Activation Quantization of Vision Encoders Needs Prefixing Registers
Seunghyeon Kim, Jinho Kim, Taesun Yeom, Wonpyo Park, Kyuyeun Kim, Jaeho Lee
TL;DR
The paper addresses the challenge of activating quantization in large vision encoders by mitigating mid-layer activation outliers. It introduces RegCache, a training-free method that curates universal middle-layer registers, caches their KV representations, and deletes outlier tokens to compress the activation range, improving post-training quantization across diverse ViTs. Extensive experiments on CLIP, OpenCLIP, SigLIP, SigLIP2, and DINOv2 show RegCache consistently boosts zero-shot classification and image-text retrieval, especially at 4-bit and 6-bit quantization, with minimal computational overhead.

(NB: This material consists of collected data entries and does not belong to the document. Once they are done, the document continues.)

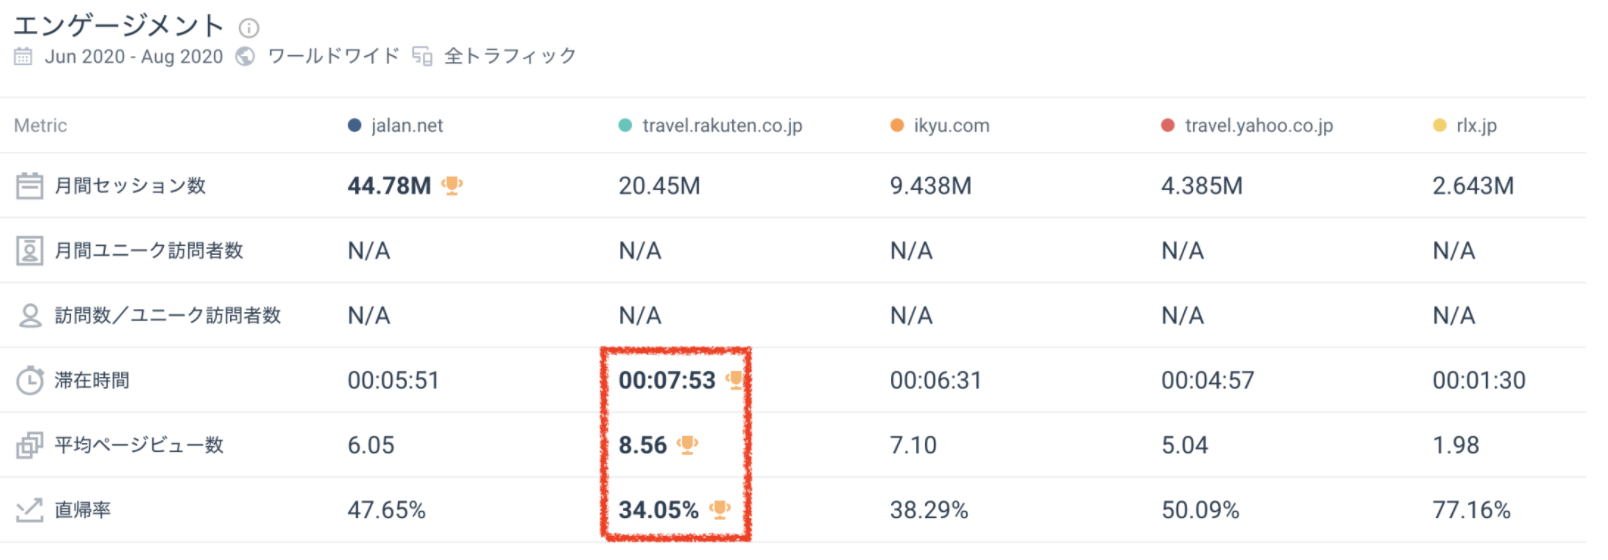
Task: Click the 月間ユニーク訪問者数 person icon
Action: [30, 251]
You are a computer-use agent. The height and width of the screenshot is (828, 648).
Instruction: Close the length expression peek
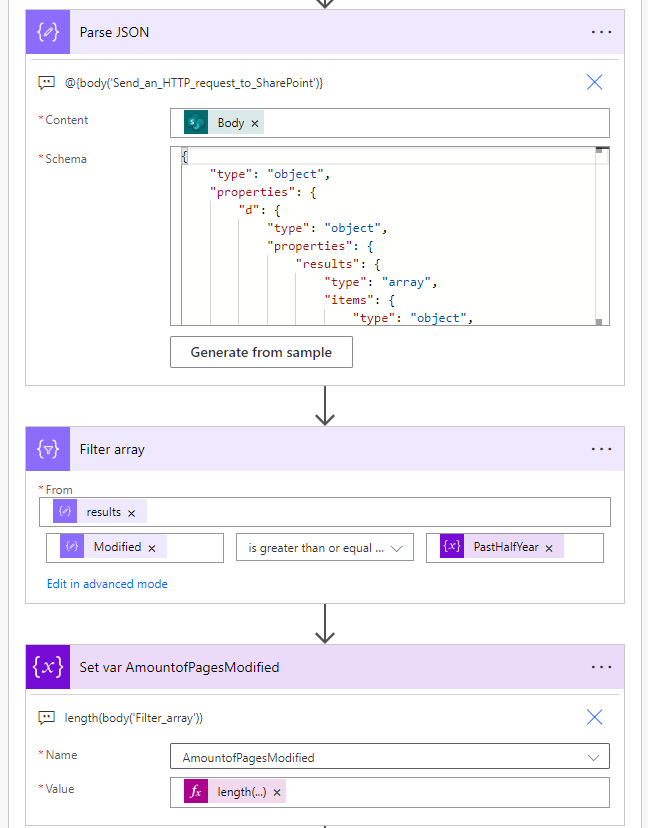594,717
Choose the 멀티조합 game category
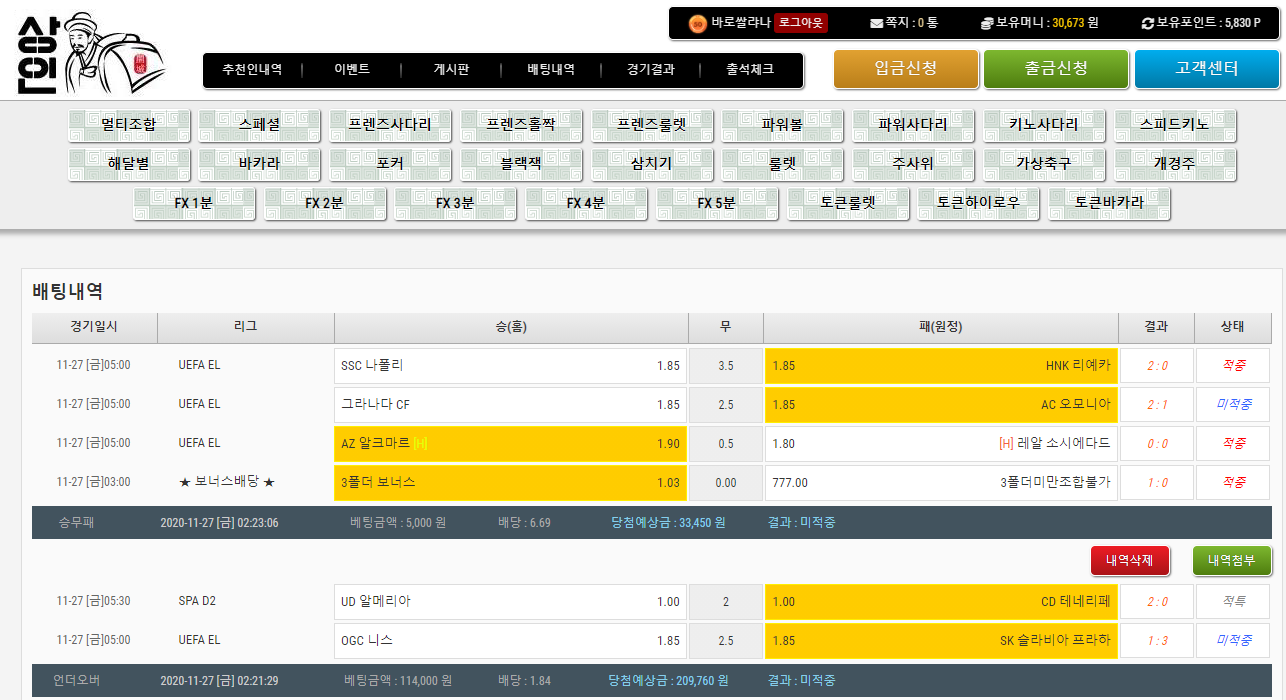Screen dimensions: 1286x700 point(129,125)
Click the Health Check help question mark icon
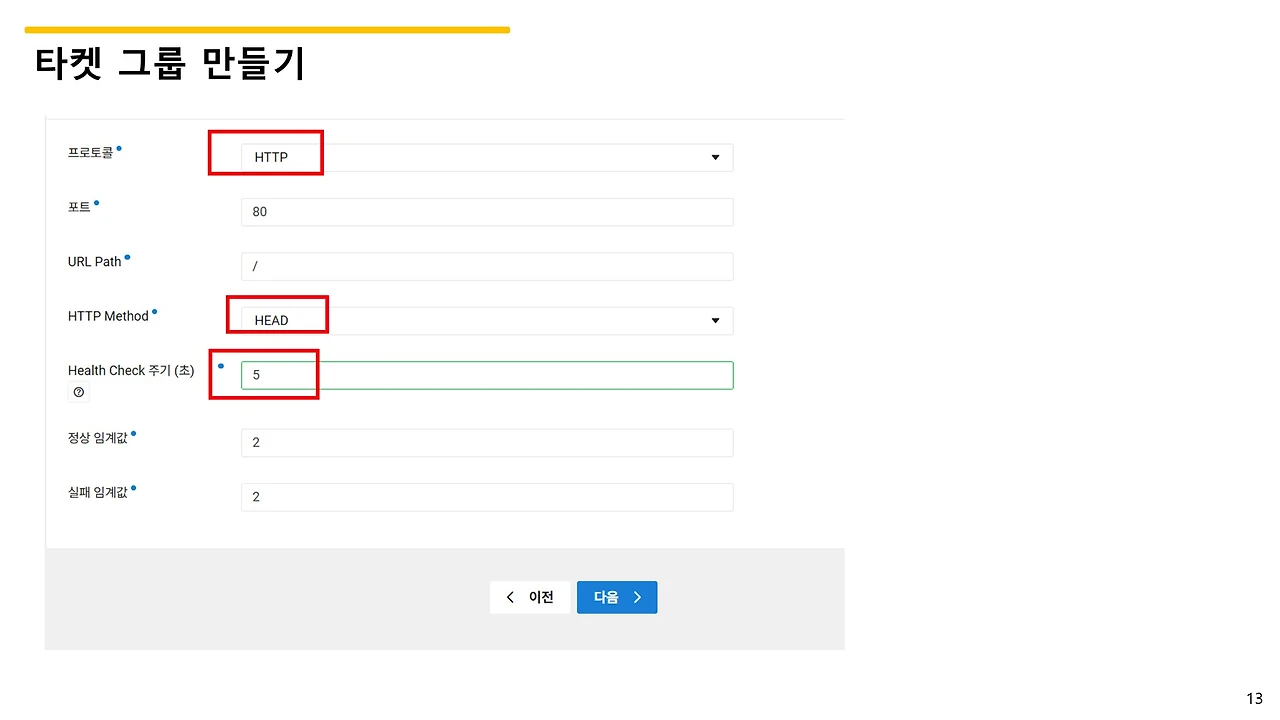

The work reveals that outliers in vision encoders are middle-layer phenomena with universal characteristics, and that appropriate prefixing of registers can significantly improve PTQ outcomes without retraining.
Abstract
Transformer-based vision encoders -- such as CLIP -- are central to multimodal intelligence, powering applications from autonomous web agents to robotic control. Since these applications often demand real-time processing of massive visual data, reducing the inference cost of vision encoders is critical. Quantization offers a practical path, but remains challenging even at 8-bit precision due to massive-scale activations (i.e., outliers). In this work, we propose $\textit{RegCache}$, a training-free algorithm that mitigates outliers in large-scale pretrained vision encoders and serves as a plug-in module that can be applied on top of other quantization methods. The proposed RegCache introduces outlier-prone yet semantically meaningless prefix tokens to the target vision encoder, which prevents other tokens from having outliers. Notably, we observe that outliers in vision encoders behave differently from those in language models, motivating two technical innovations: middle-layer prefixing and token deletion. Experiments show that our method consistently improves the accuracy of quantized models across both text-supervised and self-supervised vision encoders.